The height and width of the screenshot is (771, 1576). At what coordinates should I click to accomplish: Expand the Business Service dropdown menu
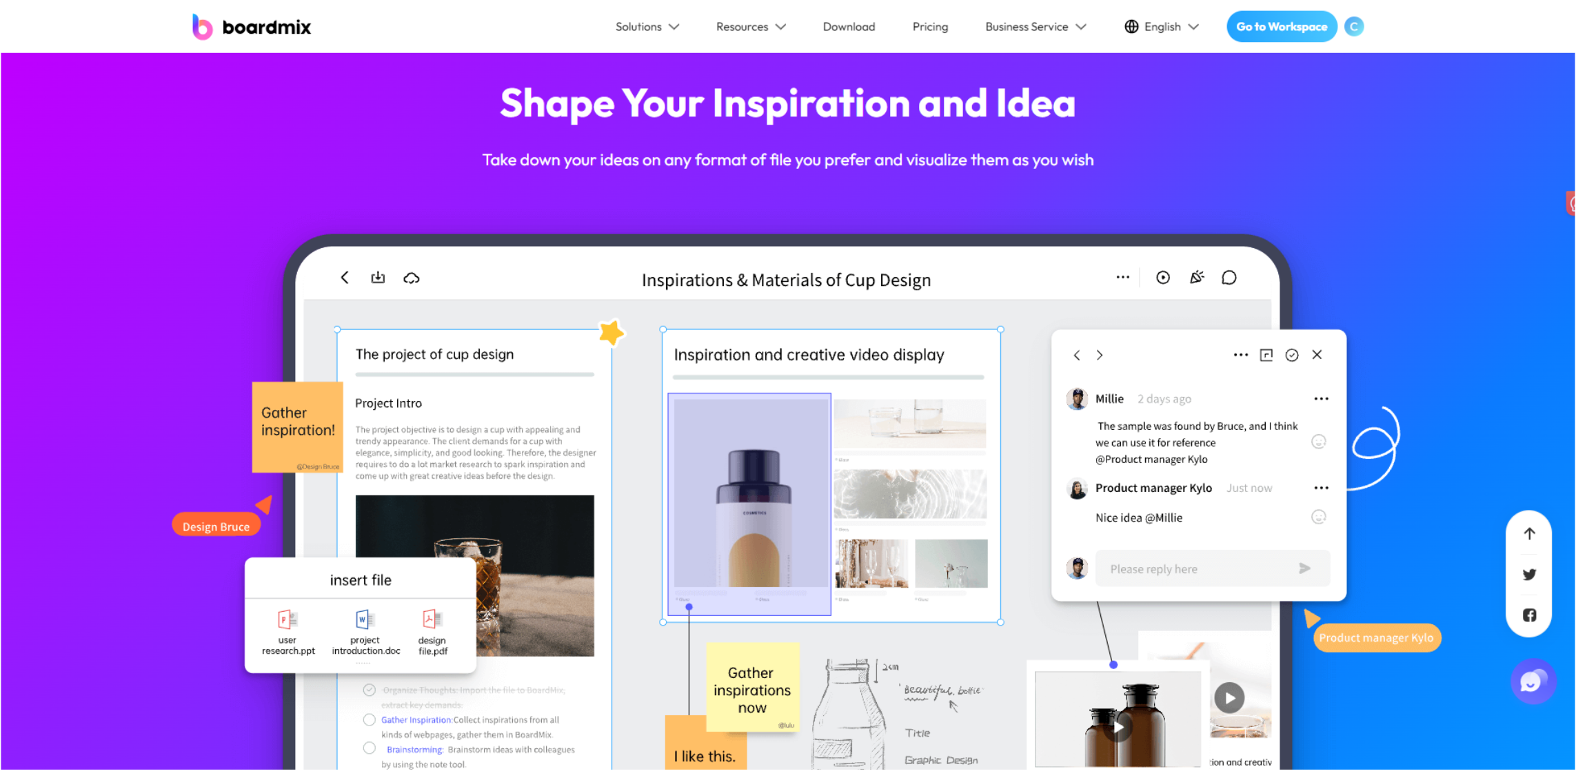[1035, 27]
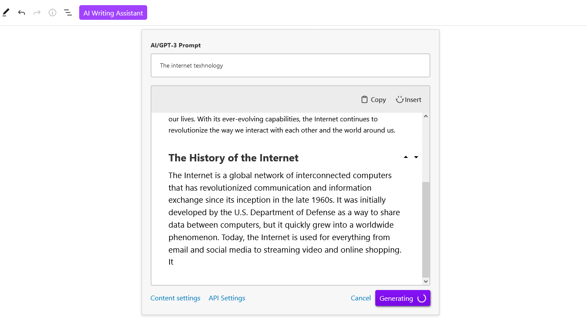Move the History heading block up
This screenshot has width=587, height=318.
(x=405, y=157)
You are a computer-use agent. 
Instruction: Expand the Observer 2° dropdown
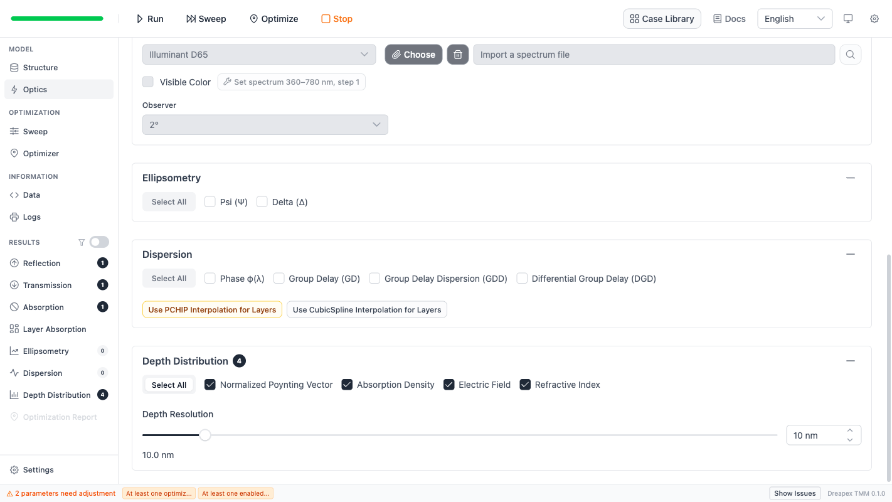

────

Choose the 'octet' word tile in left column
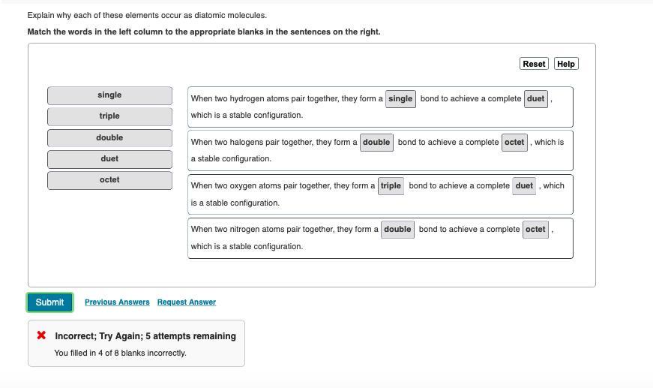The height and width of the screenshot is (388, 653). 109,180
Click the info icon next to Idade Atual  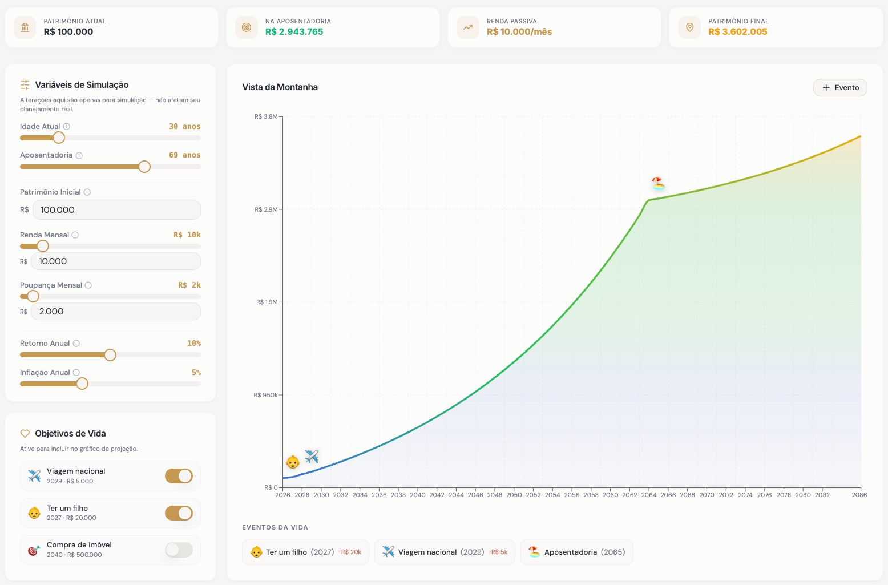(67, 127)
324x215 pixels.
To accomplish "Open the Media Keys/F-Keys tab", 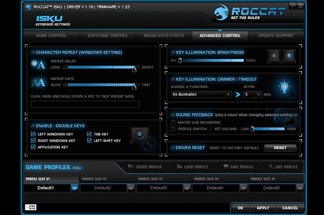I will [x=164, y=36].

────

In the listing above, find the line with "The height and width of the screenshot is (771, 1576)." and the line with "Instruction: Expand the Observer 2° dropdown". Copy exactly those lines and all between them, minus the images.

The height and width of the screenshot is (771, 1576). At what coordinates should I click to accomplish: Expand the Business Service dropdown menu
[1035, 27]
Move the History heading block up
This screenshot has width=587, height=318.
(x=405, y=157)
You are a computer-use agent. 
Instruction: Expand the Observer 2° dropdown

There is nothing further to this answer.